If you work for a medium-size or large organization, you may well be entering that time of year known as Open Enrollment. While it may not be as dramatic as the “other” election that’s arriving in a few weeks, Open Enrollment will provide you with some choices that can have a big impact on your life.
Depending on how your organization administers its benefits program, you may be able to make changes to several important areas during open enrollment. Here are three of them:
Life insurance — If your employer offers free or inexpensive life insurance, you should almost certainly accept it. But if your situation has changed since you first received life insurance as an employee benefit — that is, if you’ve gotten married or had children or bought a house — you may well need to supplement your employer’s policy with outside insurance. Also, make sure the beneficiary designations on your employer’s policy are still correct.

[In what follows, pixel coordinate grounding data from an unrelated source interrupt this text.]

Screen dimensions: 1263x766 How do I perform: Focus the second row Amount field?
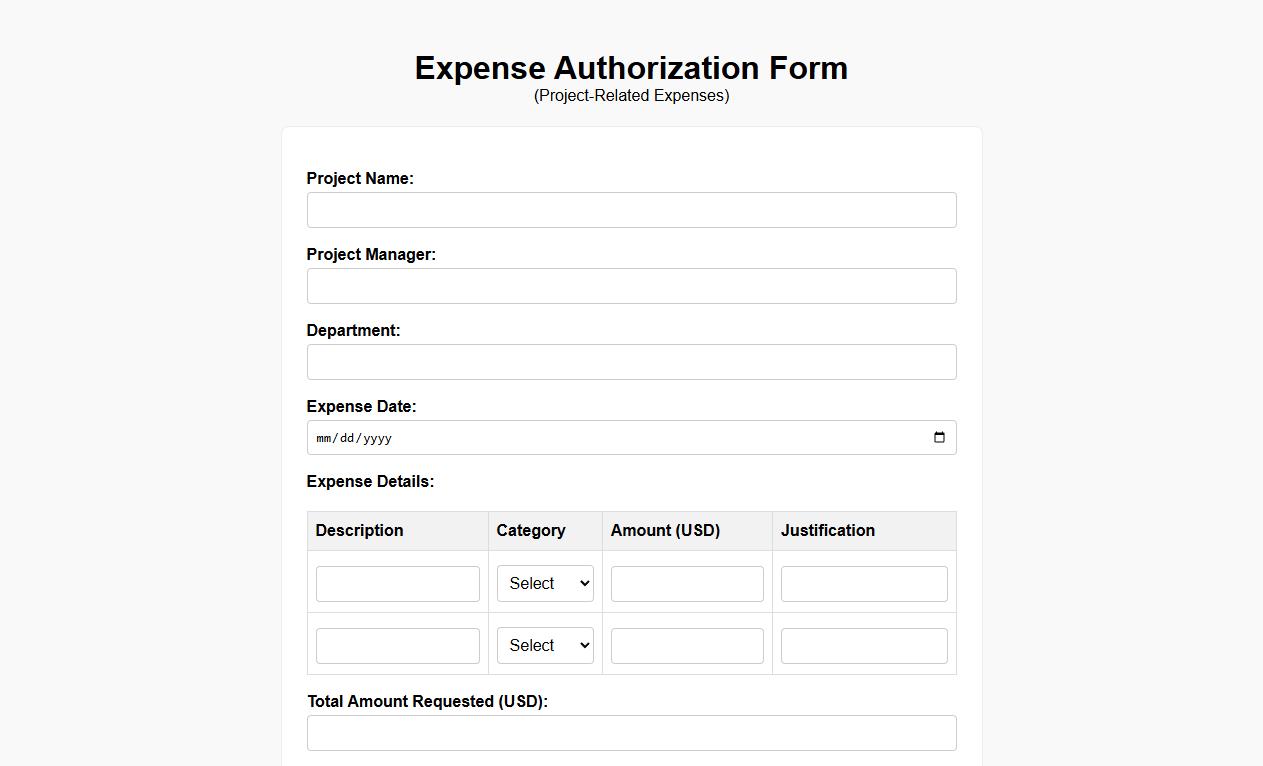click(686, 645)
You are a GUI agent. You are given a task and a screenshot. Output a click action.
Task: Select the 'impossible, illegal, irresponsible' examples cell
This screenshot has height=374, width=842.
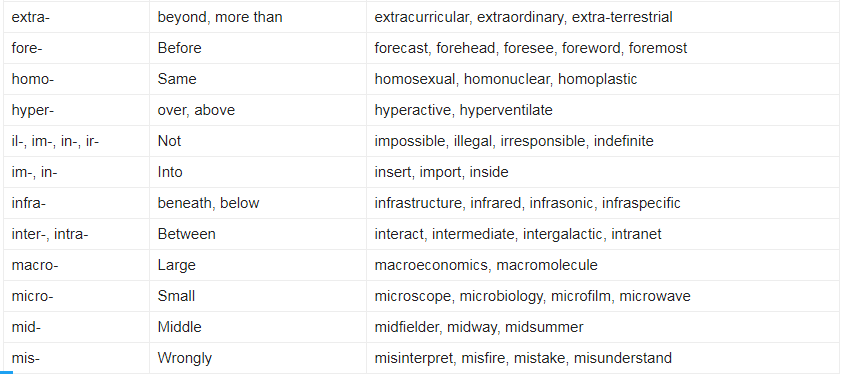(x=604, y=141)
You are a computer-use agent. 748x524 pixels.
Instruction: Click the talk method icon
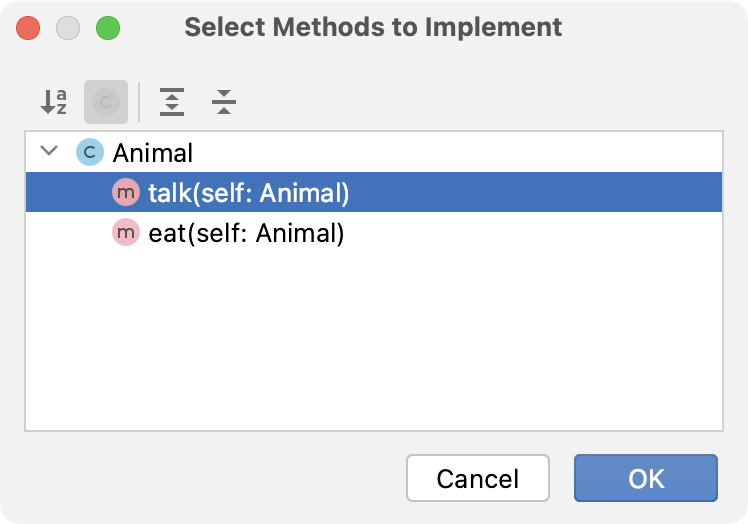coord(126,193)
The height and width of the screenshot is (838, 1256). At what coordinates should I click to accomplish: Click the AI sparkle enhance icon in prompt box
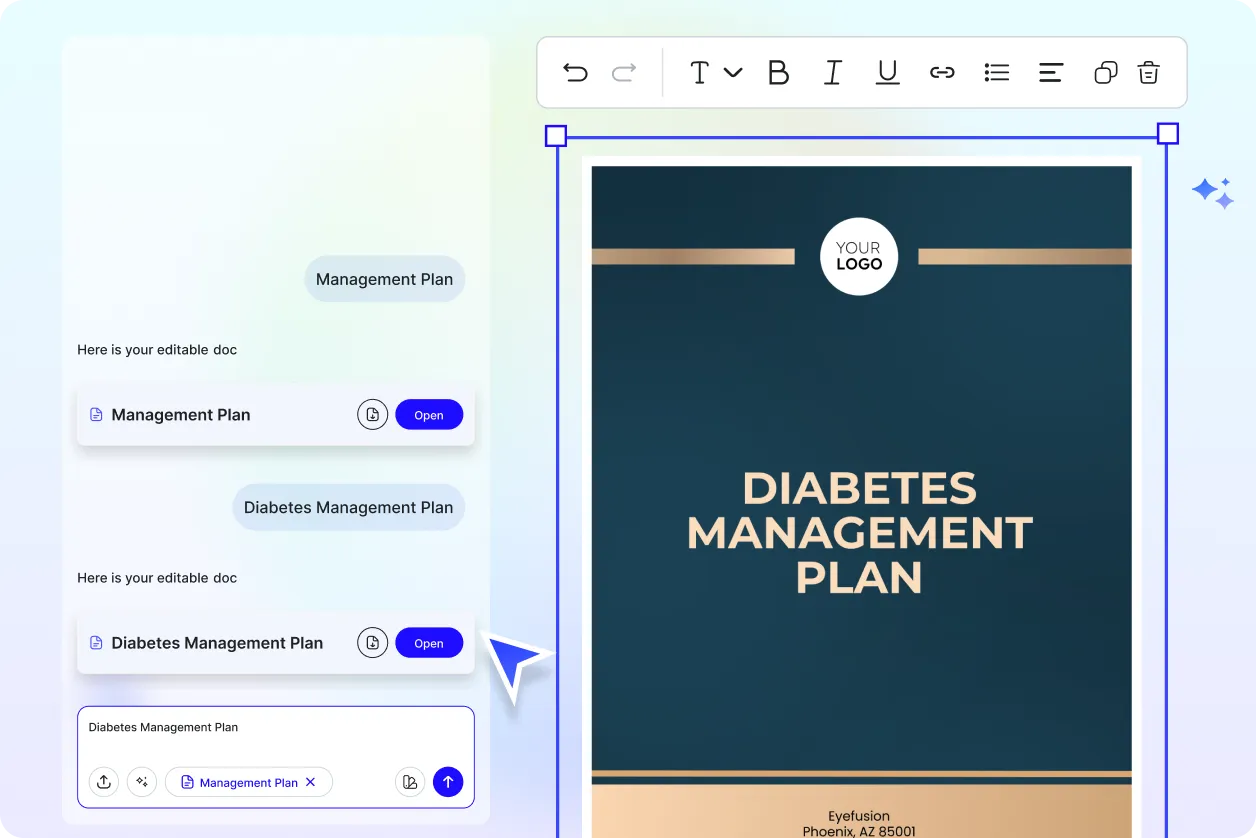coord(142,782)
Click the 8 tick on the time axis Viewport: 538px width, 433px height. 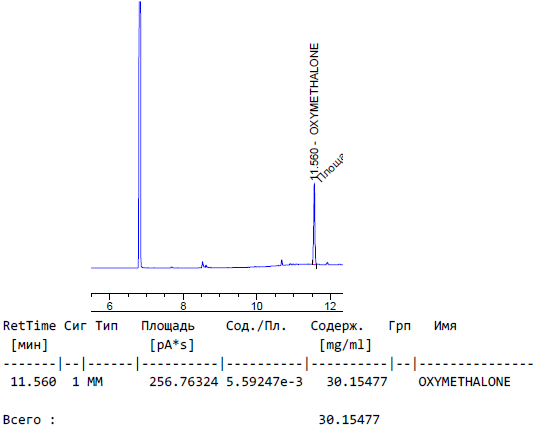point(183,306)
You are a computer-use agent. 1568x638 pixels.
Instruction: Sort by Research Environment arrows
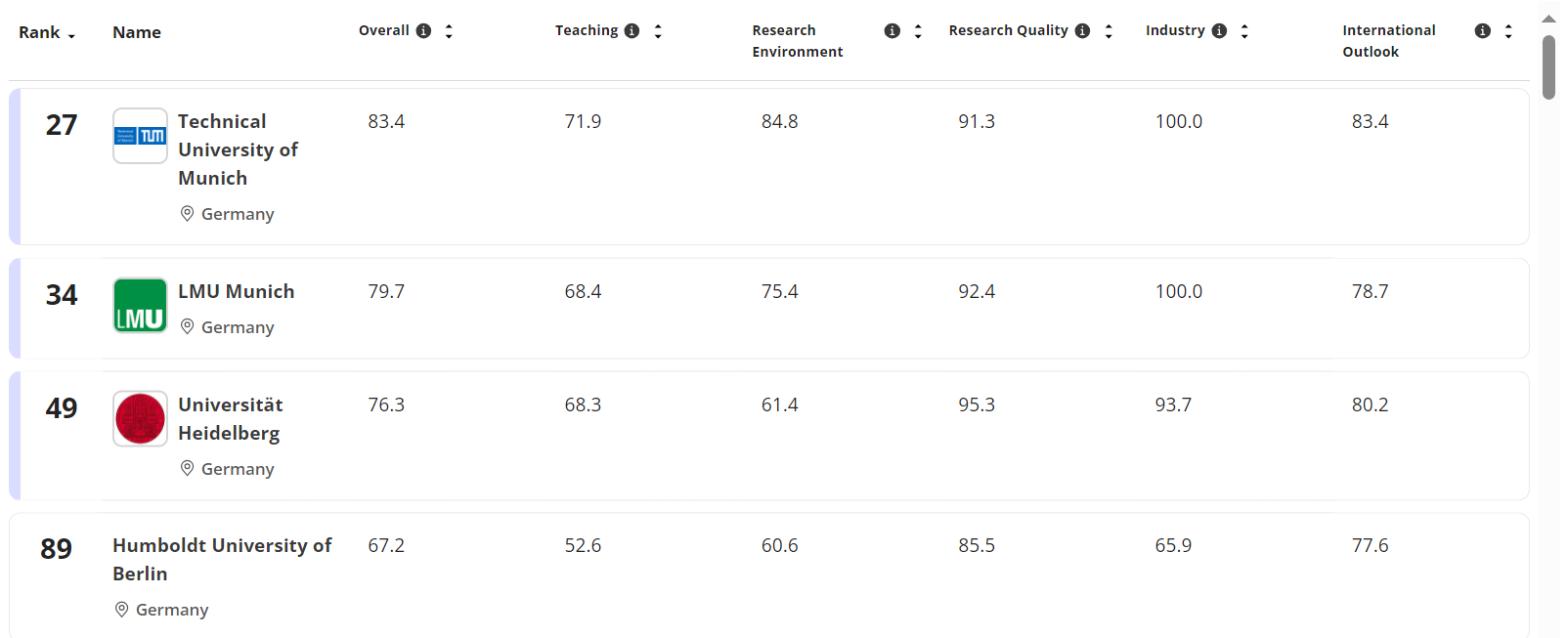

Disability insurance — Almost everyone recognizes the need for life insurance. But that’s not necessarily the case with disability insurance — which is unfortunate, because a worker’s chance of becoming disabled is 2 to 3.5 times greater than dying, according to A.M. Best, the credit-rating company. If your employer offers disability coverage, you should probably take it — but, as is the case with life insurance, you may need to supplement your employer-sponsored plan with a policy of your own. To determine how much protection you need, add up your monthly living expenses and then compare the total to your current disability insurance coverage. You may well discover a “gap” that should be filled.
401(k) plan — If you can make changes to your 401(k) or other employer-sponsored plan (such as a 403(b) plan for nonprofits or a 457(b) for state and local governments), you’ll want to consider two key areas: your contribution amount and your investment mix. As a general rule, it’s a good idea to contribute as much as you can afford to your retirement plan because your money can grow on a tax-deferred basis. So, if you can afford it, or if you’re anticipating a salary increase for next year, consider bumping up your retirement plan contribution.
As for your retirement plan’s investment portfolio, take a close look at it. Does it still reflect your risk tolerance and time horizon? These two factors will change over the years, so you’ll want to make sure your investment mix keeps pace. Also, is your account properly diversified, or have you tended to concentrate your dollars in just one or two types of investments? While diversification cannot guarantee a profit or protect against a loss, it can help you reduce the impact of volatility on your holdings.
You should have several weeks in which to study your benefit plan options, so take the time you need to make the right choices. You may also want to consult with a professional financial advisor — someone who can help you determine your life insurance and disability protection needs as well as review your retirement plan’s investment mix to ensure it’s still appropriate.